Gutscheinkarten

Bundesfinanzministerium will Steuervorteil streichen

Stephanie Saur Stephanie Saur

Das Bundesfinanzministerium plant nach aktuellen Presseberichten, die Nutzung von wiederaufladbaren Gutscheinkarten aus dem Anwendungsbereich der so genannten 44 Euro-Freigrenze auszuschließen. Die Konsequenz: Etwaige Guthaben würden dann als lohnsteuer- und sozialversicherungspflichtiger Barlohn gewertet. Derzeit befinden sich rund 6 Millionen Prepaidkarten im Umlauf.

Hintergrund

Die Finanzverwaltung stützt ihre Rechtsauffassung auf die neuere Rechtsprechung des Bundesfinanzhofes (BFH) zur Abgrenzung von Bar- und Sachlohn (BFH-Urteil vom 7. Juni 2018, Aktenzeichen VI R 13/16 und vom 4. Juli 2018, Aktenzeichen VI R 16/17).

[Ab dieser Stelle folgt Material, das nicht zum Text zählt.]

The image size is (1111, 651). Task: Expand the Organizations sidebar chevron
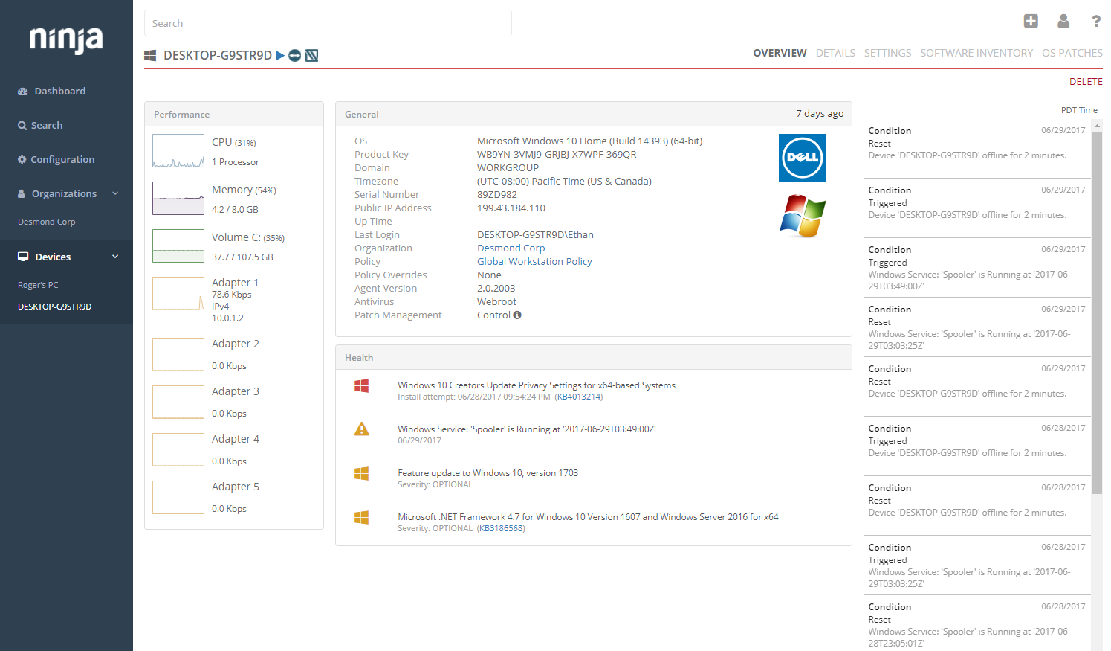coord(115,193)
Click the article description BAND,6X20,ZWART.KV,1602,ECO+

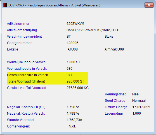pos(93,30)
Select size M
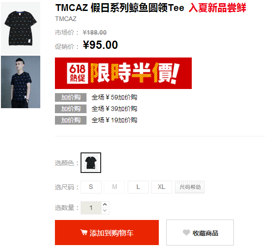The height and width of the screenshot is (251, 265). (114, 187)
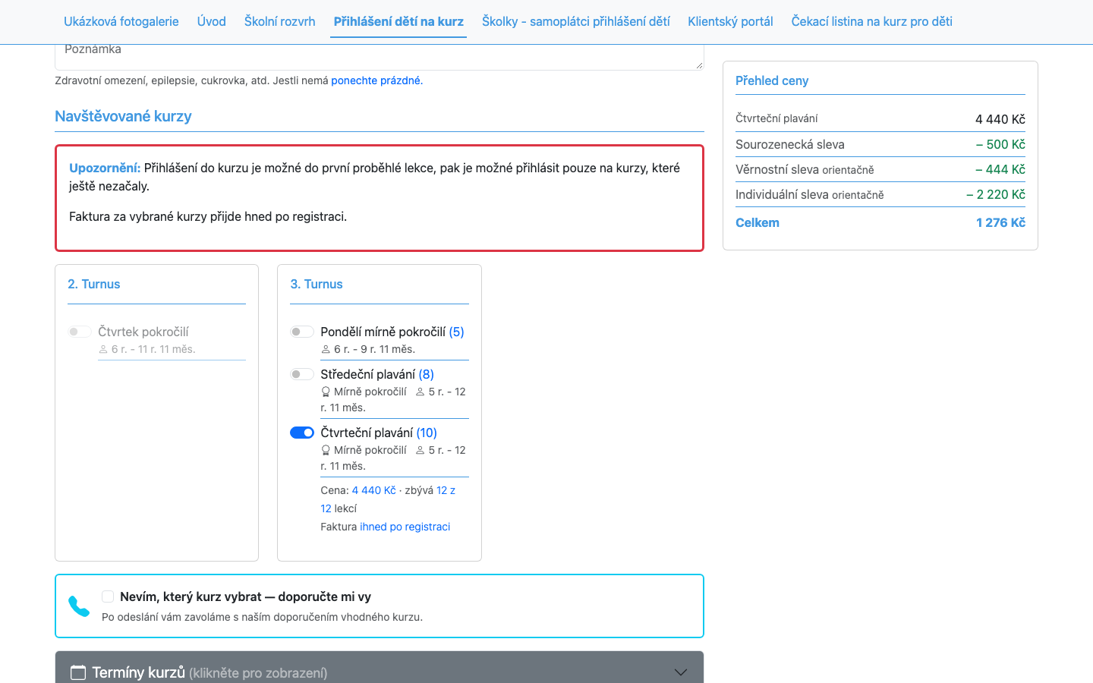Go to the Klientský portál menu item
Screen dimensions: 1093x683
(x=730, y=21)
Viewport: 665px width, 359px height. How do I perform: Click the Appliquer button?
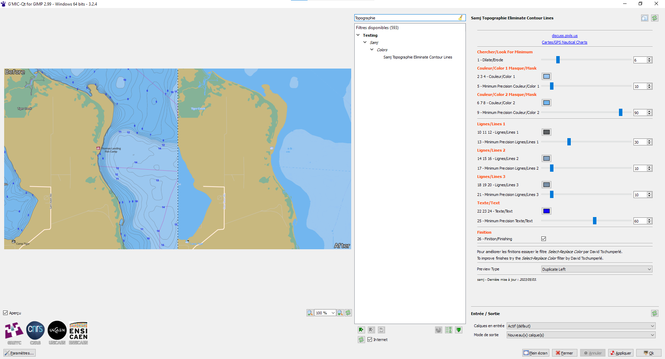pyautogui.click(x=621, y=353)
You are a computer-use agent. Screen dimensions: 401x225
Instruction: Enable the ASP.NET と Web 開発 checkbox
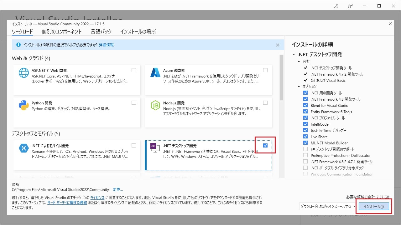[x=134, y=70]
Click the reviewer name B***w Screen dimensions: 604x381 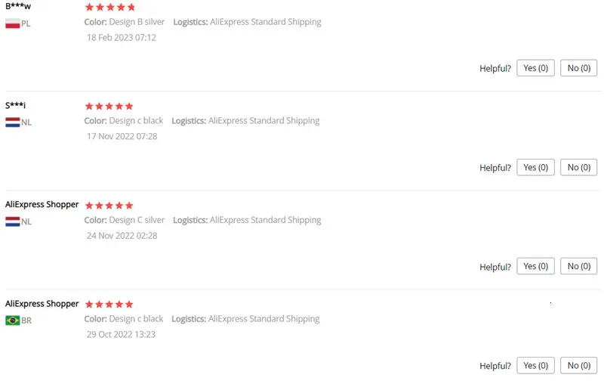coord(18,7)
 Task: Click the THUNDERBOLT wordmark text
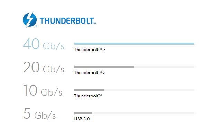(x=68, y=21)
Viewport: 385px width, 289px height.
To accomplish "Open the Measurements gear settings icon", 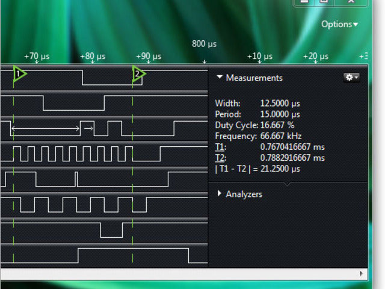I will point(351,78).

Derzeit ist noch nicht klar, ob in diesem Zusammenhang gesetzliche Änderungen im Jahressteuergesetz 2019 erfolgen werden. In jedem Fall ist mit einer kurzfristigen Veröffentlichung der neuen Verwaltungsauffassung zu rechnen.

Handlungsempfehlung

Nach unseren Informationen beziehen sich die Bestrebungen der Finanzverwaltung ausschließlich auf wiederaufladbare Gutscheinkarten, die bei mehreren Vertragspartnern eingelöst werden können. Gutscheinkarten, die nur bei einem Vertragspartner einlösbar sind, sollen weiterhin die Voraussetzungen für einen Sachbezug erfüllen und damit in den Anwendungsbereich der 44 Euro-Freigrenze fallen. Wer eine Anrufungsauskunft gestellt hat, genießt zunächst Vertrauensschutz. Wer keine Anrufungsauskunft gestellt hat, muss sich auf erhebliche lohn- und sozialversicherungsrechtliche Konsequenzen einstellen. Betroffene sollten daher unbedingt prüfen, ob alternative Möglichkeiten der Nutzung der Freigrenze bestehen. Wer die Einführung von Gutscheinkarten plant, sollte nach unserer Empfehlung mit der Einführung abwarten, bis der Gesetzgeber bzw. die Finanzverwaltung ihre Auffassung veröffentlicht hat.